"Rejecting the null hypothesis" is in practice* "accepting the alternative hypothesis".
This is where your confusion might come from.
The term 'reject' sounds like a negative. But actually it is positive from the point of view of the statistical accuracy of an experiment or observation. It meant that we made an precise observation. The measurements were accurate enough to be able to do the rejection. If you have a noisy signal then you could not reject the null hypothesis because of the noise making it impossible to reliably measure an effect.
Also 'reject' has often a positive touch because often the experiment is not about 'rejecting' the null hypothesis but instead about "confirming' or measuring some effect. Significant means that the effect was able to be measured with sufficient precision such that we can differentiate it from the situation without the effect present (the null, empty, hypothesis). From a Popperian viewpoint the scientific knowledge advances by eliminating possibilities; the more we can reject the better.
A related confusion is testing negative on a medical test. Negative is good because it means not sick.

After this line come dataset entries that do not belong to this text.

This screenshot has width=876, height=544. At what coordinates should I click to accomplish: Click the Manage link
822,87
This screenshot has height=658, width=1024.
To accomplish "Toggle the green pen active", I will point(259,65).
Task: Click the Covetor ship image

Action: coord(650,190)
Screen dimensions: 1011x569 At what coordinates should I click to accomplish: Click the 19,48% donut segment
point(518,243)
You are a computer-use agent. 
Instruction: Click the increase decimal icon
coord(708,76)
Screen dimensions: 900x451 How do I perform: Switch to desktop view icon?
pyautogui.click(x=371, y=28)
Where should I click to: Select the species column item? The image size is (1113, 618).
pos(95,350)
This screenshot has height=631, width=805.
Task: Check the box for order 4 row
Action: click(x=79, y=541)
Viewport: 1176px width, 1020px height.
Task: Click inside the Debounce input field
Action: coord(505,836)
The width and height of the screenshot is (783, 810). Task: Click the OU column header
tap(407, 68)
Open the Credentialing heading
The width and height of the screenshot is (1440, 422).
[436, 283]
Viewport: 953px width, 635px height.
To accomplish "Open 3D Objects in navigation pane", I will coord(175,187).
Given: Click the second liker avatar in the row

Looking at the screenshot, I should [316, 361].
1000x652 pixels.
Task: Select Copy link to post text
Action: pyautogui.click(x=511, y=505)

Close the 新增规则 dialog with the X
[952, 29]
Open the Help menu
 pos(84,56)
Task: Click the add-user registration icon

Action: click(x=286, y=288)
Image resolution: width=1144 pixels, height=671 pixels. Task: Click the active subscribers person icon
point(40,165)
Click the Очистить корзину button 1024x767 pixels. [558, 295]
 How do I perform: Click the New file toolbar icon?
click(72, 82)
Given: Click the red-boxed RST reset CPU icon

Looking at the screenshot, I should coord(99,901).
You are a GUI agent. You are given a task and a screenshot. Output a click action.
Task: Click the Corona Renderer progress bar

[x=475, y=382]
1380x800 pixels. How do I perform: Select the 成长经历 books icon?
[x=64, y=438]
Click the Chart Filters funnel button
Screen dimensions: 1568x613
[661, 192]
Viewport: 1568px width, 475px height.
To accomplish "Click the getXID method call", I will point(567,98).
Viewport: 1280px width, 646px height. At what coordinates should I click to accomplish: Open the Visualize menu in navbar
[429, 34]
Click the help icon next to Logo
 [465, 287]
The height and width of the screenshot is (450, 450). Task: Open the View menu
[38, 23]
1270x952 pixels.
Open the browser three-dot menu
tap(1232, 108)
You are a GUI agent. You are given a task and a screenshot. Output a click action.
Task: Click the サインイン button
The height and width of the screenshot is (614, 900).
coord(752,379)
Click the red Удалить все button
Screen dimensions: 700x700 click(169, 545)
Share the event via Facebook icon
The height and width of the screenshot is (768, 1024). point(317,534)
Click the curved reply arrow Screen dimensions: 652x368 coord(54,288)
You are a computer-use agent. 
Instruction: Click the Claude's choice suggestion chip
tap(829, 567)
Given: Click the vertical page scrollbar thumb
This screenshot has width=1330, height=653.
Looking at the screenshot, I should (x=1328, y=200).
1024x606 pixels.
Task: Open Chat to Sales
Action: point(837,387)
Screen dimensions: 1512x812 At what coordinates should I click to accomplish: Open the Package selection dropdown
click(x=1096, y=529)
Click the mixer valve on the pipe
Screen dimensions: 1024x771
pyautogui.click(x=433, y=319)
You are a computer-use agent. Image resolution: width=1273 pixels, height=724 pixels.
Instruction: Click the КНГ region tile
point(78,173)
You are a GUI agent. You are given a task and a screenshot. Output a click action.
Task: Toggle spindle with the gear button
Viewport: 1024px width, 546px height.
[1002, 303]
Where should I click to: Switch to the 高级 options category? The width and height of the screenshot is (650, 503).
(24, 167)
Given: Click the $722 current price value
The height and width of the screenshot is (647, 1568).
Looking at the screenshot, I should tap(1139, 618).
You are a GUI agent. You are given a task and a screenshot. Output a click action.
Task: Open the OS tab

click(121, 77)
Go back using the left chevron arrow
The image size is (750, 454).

*Important note, the above is more subtle and there is not really literal accepting
- Expression of significance: or 'acceptance' means that we observed an effect, and consider it as a 'significant' effect. There is no literal 'acceptance' of some theory/hypothesis here. There is just the consideration that we found that the data shows there is some effect and it is significantly different from a case when to there would be zero effect. Whether this means that the alternative theory should be accepted, that is not explicitly stated and should also not be assumed implicitly. The alternative hypothesis (related to the effect) works for the present data, but that is different from being accepted, (it just has not been rejected yet).